• [Activities]
1. Rewrite the paragraph of the vehicle NVH optimization abstract that begins "The computer simulation with the Finite Element (FE) code" as a brief bulleted list that keeps its main facts.
2. According to the vehicle NVH optimization abstract, why does exploiting Dynamic Structuring (DS) reduce computational complexity? Answer in one to three sentences.
3. Answer these questions from the vehicle NVH optimization abstract.
(a) What algorithm generates the sample points used to build the Kriging surrogate models?
(b) Which method is used to leave out unimportant design variables?
(c) What kind of vehicle is the subject of the demonstration NVH design optimizations?

• [Selected extract]

____________

Efficient Surrogate-Based NVH Optimization of a Full Vehicle Using FRF Based Substructuring

The computer simulation with the Finite Element (FE) code for the structural dynamics becomes more attractive in the industry. However, it normally takes a prohibitive amount of computation time when design optimization is performed with running a large-scale FE simulation many times. Exploiting Dynamic Structuring (DS) leads to alleviating the computational complexity since DS necessities iterative reanalysis of only the substructure(s) to be optimally designed. In this research, Frequency Response Function (FRF) based substructuring is implemented to realize the benefits of DS for fast single- and multi-objective evolutionary design optimization. Also, Differential Evolution (DE) is first combined with two sorting approaches of Non-dominated Sorting Genetic Algorithm II (NSGA-II) and Infeasibility Driven Evolutionary Algorithm (IDEA) for effective constrained single- and multi-objective evolutionary optimization. The effectiveness of the proposed algorithm (NSGA-II/DE-IDEA) is verified using several test functions for constrained single- and multi-objective optimization. To circumvent the need for frequent time-consuming simulation runs, Kriging surrogate models are established by interpolating the responses simulated at the sample points, which are generated by executing an Optimal LHS algorithm. Besides, the Morris method is implemented to leave out unimportant design variables. A constrained single-objective and a constrained multi-objective NVH design optimization of a truck are carried out to demonstrate the surrogate-based design optimization process involving FRF based substructuring and the proposed algorithm.

____________

• [Entries provided]

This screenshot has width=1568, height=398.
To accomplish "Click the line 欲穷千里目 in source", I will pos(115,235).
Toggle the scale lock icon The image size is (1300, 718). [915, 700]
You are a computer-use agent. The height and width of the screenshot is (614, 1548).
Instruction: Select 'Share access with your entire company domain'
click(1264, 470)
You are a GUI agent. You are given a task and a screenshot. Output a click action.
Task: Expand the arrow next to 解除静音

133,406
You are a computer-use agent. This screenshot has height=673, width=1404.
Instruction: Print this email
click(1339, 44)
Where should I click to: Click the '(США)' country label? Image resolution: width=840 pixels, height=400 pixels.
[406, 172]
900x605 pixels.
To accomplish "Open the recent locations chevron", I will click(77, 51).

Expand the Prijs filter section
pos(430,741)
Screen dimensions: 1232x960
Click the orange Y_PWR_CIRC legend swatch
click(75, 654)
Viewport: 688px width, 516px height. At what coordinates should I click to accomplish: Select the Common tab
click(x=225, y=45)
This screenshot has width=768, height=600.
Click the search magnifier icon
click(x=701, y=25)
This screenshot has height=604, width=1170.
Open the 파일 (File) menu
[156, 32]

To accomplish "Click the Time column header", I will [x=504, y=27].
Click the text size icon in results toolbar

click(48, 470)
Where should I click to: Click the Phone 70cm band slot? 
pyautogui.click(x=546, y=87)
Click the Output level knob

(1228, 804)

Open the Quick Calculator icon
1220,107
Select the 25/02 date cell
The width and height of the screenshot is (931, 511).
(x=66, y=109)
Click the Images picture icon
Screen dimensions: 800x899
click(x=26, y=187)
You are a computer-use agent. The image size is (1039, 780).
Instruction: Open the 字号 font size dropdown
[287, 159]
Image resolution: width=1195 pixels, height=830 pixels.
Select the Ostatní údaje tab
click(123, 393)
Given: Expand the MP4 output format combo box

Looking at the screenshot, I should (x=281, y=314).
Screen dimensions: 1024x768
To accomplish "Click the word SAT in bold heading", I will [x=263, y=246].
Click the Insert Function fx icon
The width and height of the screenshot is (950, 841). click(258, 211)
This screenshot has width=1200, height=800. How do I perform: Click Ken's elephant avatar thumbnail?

____________

• [Answers to the exercises]
1.
- FE simulation of structural dynamics is gaining appeal in industry, but design optimization that reruns a large-scale FE model many times takes prohibitive computation time.
- Dynamic Structuring (DS) lowers this cost because only the substructures being designed must be reanalyzed iteratively.
- FRF based substructuring is used to gain the benefits of DS for fast single- and multi-objective evolutionary design optimization.
- Differential Evolution (DE) is combined with the sorting approaches of NSGA-II and IDEA for constrained single- and multi-objective optimization. Several test functions verify the resulting algorithm, NSGA-II/DE-IDEA.
- Kriging surrogate models are built by interpolating responses simulated at sample points generated by an Optimal LHS algorithm. This avoids frequent time-consuming simulation runs.
- The Morris method removes unimportant design variables.
- A constrained single-objective and a constrained multi-objective NVH design optimization of a truck demonstrate the process.

2. DS reduces computational complexity because it requires iterative reanalysis only of the substructure or substructures that are being optimally designed. The full large-scale FE model does not have to be rerun each time.

3.
(a) An Optimal LHS algorithm.
(b) The Morris method.
(c) A truck.